This page gives an overview of how to run on cosmea, a machine located on Argonne National Laboratory. It is not a general resource; it is only for the SHARP team at Argonne and their collaborators.
Basics of getting onto the machine
- You can request an account through MCS
- You can only login into cosmea from an MCS machine (e.g. terra.mcs.anl.gov).
- You should log in to hostname "login01.cosmea".
- The first time you log in, it likely won't work.
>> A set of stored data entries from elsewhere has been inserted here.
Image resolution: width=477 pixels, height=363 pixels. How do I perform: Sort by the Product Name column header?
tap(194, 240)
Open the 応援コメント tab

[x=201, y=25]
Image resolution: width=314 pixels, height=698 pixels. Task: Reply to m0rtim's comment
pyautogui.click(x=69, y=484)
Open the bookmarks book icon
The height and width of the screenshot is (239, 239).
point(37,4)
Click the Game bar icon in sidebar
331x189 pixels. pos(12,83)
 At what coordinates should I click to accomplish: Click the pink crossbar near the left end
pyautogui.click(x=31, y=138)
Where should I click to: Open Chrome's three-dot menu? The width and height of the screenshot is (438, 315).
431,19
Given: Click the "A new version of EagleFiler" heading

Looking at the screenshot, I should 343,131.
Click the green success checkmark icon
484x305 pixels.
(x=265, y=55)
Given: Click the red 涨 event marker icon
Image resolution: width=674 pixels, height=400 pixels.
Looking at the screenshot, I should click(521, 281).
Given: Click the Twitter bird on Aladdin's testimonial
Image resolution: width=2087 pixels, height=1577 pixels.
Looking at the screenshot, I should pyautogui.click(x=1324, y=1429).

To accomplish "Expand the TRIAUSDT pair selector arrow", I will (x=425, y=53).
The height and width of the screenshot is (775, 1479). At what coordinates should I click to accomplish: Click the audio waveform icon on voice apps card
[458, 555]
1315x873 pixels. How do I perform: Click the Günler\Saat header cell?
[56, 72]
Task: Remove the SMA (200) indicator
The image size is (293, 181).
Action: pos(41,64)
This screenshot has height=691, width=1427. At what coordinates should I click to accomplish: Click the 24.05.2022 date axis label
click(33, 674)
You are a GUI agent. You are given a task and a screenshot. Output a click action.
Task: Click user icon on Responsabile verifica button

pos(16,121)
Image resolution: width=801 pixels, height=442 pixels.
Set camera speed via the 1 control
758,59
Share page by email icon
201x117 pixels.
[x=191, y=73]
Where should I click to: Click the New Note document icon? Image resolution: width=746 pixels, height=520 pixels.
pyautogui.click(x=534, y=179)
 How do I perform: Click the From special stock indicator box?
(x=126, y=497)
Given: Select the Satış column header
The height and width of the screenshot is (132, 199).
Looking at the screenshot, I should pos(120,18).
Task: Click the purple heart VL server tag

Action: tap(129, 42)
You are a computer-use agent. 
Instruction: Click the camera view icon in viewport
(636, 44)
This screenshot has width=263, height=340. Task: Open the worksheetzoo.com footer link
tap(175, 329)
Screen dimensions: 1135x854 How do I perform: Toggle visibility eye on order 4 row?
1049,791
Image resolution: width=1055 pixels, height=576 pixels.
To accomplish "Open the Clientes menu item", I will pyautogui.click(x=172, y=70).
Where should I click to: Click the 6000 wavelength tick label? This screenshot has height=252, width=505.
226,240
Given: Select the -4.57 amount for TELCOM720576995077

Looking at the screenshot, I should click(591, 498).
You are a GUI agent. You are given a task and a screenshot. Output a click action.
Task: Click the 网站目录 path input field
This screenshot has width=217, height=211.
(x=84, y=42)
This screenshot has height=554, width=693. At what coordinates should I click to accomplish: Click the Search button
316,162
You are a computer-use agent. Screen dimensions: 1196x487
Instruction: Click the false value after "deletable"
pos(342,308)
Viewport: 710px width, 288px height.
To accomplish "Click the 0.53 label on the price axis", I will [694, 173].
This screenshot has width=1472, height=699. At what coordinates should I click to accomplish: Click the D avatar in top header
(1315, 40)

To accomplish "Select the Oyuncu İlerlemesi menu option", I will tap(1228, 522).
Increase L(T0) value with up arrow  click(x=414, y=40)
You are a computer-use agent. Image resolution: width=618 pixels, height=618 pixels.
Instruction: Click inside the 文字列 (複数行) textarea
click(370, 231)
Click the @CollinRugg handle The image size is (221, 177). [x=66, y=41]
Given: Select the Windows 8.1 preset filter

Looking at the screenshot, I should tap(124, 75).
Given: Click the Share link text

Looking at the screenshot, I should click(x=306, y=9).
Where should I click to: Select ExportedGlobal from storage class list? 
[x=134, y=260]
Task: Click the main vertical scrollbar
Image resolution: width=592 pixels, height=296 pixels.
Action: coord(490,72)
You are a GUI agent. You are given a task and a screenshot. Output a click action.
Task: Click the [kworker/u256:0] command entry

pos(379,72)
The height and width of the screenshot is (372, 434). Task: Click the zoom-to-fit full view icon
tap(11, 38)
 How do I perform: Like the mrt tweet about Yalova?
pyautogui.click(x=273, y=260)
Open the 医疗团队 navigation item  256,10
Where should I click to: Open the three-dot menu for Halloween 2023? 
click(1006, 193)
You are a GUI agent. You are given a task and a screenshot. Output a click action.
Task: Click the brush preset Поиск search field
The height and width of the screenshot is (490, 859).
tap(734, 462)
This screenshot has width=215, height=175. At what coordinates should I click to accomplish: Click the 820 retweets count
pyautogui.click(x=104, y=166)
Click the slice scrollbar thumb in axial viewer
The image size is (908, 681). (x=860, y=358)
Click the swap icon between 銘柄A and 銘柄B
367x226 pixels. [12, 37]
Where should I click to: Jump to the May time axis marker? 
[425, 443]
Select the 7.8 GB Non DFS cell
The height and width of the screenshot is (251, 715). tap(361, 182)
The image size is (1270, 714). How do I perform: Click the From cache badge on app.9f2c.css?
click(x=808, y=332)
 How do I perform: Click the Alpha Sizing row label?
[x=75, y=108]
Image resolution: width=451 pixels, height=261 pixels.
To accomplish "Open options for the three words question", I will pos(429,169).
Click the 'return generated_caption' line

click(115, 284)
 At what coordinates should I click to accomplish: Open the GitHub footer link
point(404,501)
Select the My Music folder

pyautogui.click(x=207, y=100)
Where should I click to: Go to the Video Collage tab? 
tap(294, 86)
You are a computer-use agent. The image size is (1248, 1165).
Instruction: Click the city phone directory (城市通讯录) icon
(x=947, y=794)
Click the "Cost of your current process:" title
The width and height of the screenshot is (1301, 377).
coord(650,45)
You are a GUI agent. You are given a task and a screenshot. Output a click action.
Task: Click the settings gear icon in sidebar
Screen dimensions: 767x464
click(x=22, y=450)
To fix this:
- To get an account on MCS, they asked for your public key.
- They put this in your authorized_keys file.
- The authorized keys file is linked to the identity on your desktop machine.
- When you try to get to cosmea from an MCS machine (e.g. terra), it will reject you because you don't have the same identity as your desktop machine, which is the one it is "authorized" for in "authorized_keys".
- So: you need to copy id_rsa.pub (maybe id_rsa as well) into your .ssh directory on the MCS machine.
- I found that I was unable to compile until I got a .modulerc file placed in my home directory.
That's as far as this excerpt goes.